— Exercises to complete —
(a) How many years did drivers visit victory lane at Summerville Speedway every Saturday night, according to the speedway article?
(b) Using the Summerville Speedway article, explain why the speedway closed.
(c) Carry on the Summerville Speedway article after its last sentence.

— Selection —
☆ ☆ ☆ ☆ ☆ ☆ ☆

In fact, there's only one thing missing: Life.
Asphalt, Concrete And Memories Loaded Up And Carried Away
SUMMERVILLE – The grandstands have been demolished or relocated, the asphalt surface has been broken up and removed, the buildings have been reduced to jagged piles of metal and concrete. All that remains of Summerville Speedway are earthen mounds where the banked corners once were, and a scoreboard looming over what used to be the second turn.
Soon they'll be gone as well, part of the process of turning the former racetrack into a suburban housing development. The place where Lowcountry drivers visited victory lane every Saturday night for 39 years, which ran under a NASCAR sanction for two decades and once attracted greats like Dale Earnhardt and Davey Allison for exhibition events, is now a demolition zone.
On a recent afternoon, a backhoe scooped up debris from what used to be the track's infield and dumped it into a nearby container. Trucks bumped over a rocky path between this construction site and an adjacent one across Central Avenue. Everywhere there were piles of debris smashed cinder block, fencing and other things too mangled to identify. The only engines heard now are those powering construction equipment.
James Island driver Raef Judd, who won the track's final Late Model championship last October, recently received an e-mail containing a photo of the demolished speedway where he and his father each competed for so many years.
"To be completely honest with you, it nauseated me," he said. "I didn't go and cover my head and cry or anything, but I did sit on the bed and reflect back to when I was 6 or 7 years old, watching my daddy race there and winning the championship and what a great thing that was. It's all gone now. It's sickening."
Charlie Powell has a hard time seeing it, too. The track's former operator sold the land to the Landcraft development company, closing a once-flourishing speedway that in recent years had struggled to draw fans and drivers, and couldn't compete with newer, publicly funded sports facilities in the Charleston area.

☆ ☆ ☆ ☆ ☆ ☆ ☆

— Supplied data —
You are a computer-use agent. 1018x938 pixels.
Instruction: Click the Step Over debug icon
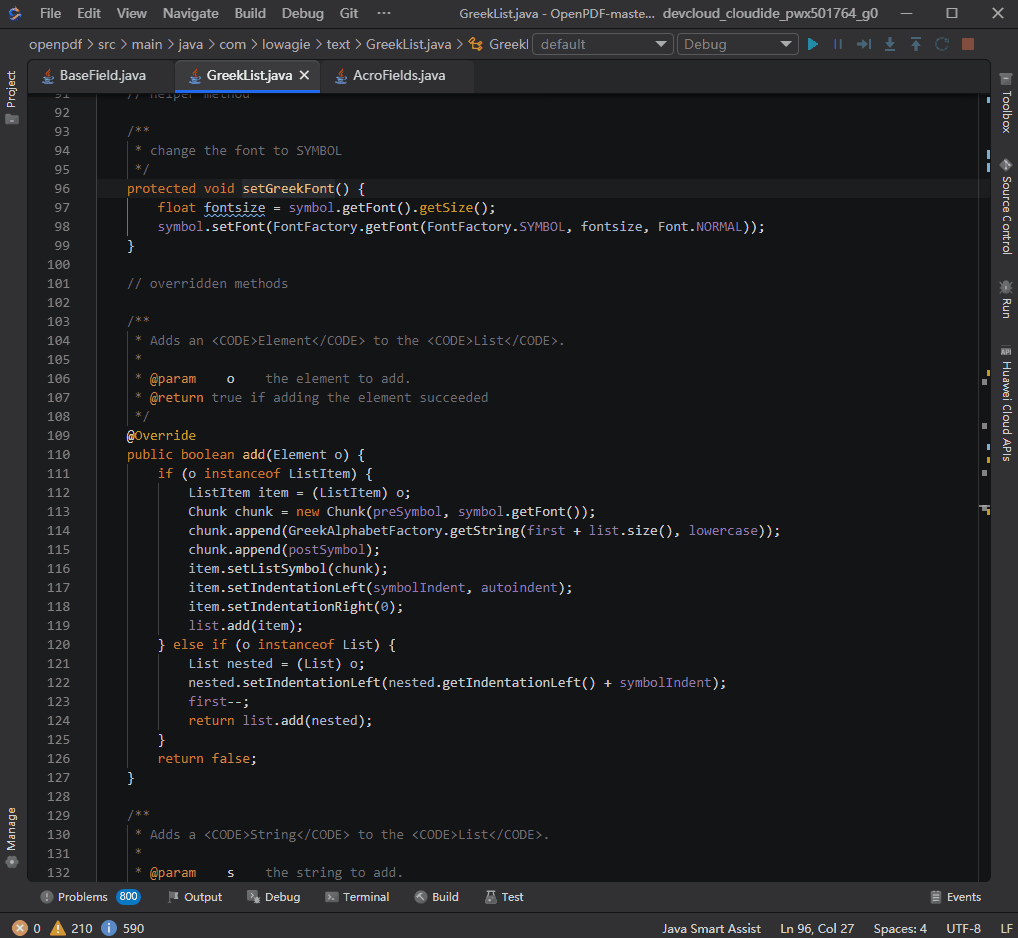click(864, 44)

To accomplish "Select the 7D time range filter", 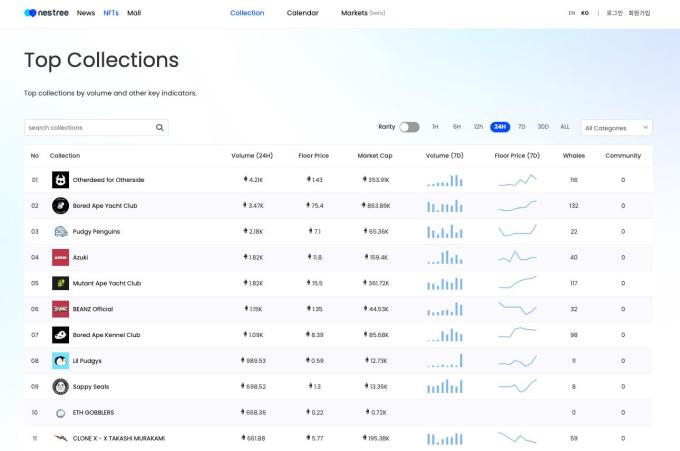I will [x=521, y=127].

☆ ☆ ☆ ☆ ☆ ☆ ☆

— Task responses —
(a) 39 years.

(b) Charlie Powell, the track's former operator, sold the land to the Landcraft development company. In recent years the speedway had struggled to draw fans and drivers, and it couldn't compete with newer, publicly funded sports facilities in the Charleston area.

(c)
Before demolition began in early May, Powell moved some items such as newer grandstand seats, lights, and the public address system to another track he runs in Florence. One time when he and his wife Zonda visited the site, all that remained was the three-story scoring tower, its windows broken by vandals. He hasn't been back in about two weeks.
"I've stayed away from it a good bit," he said. "I was there for probably three weeks taking things down with some help. After I did that, I decided I needed to be away. I'd had about all I could handle, physically and mentally."
More than just a racetrack has been lost with Summerville Speedway's demolition. The facility's car count had gradually declined, as racers at even the lowest levels struggled to keep up with the escalating costs of the sport. With Summerville gone, Judd and a handful of other locals drive up to Florence to race. One or two others now compete at tracks in Hardeeville or Myrtle Beach.
The rest? "I guess they just quit," Powell said. "The economy has gotten so tight for stock-car racing, and the thrill of it seems to have gone away from when I raced. It seemed like guys were right on the fence and could go either way. You're going to stay on the fence until the wind comes and blows you off."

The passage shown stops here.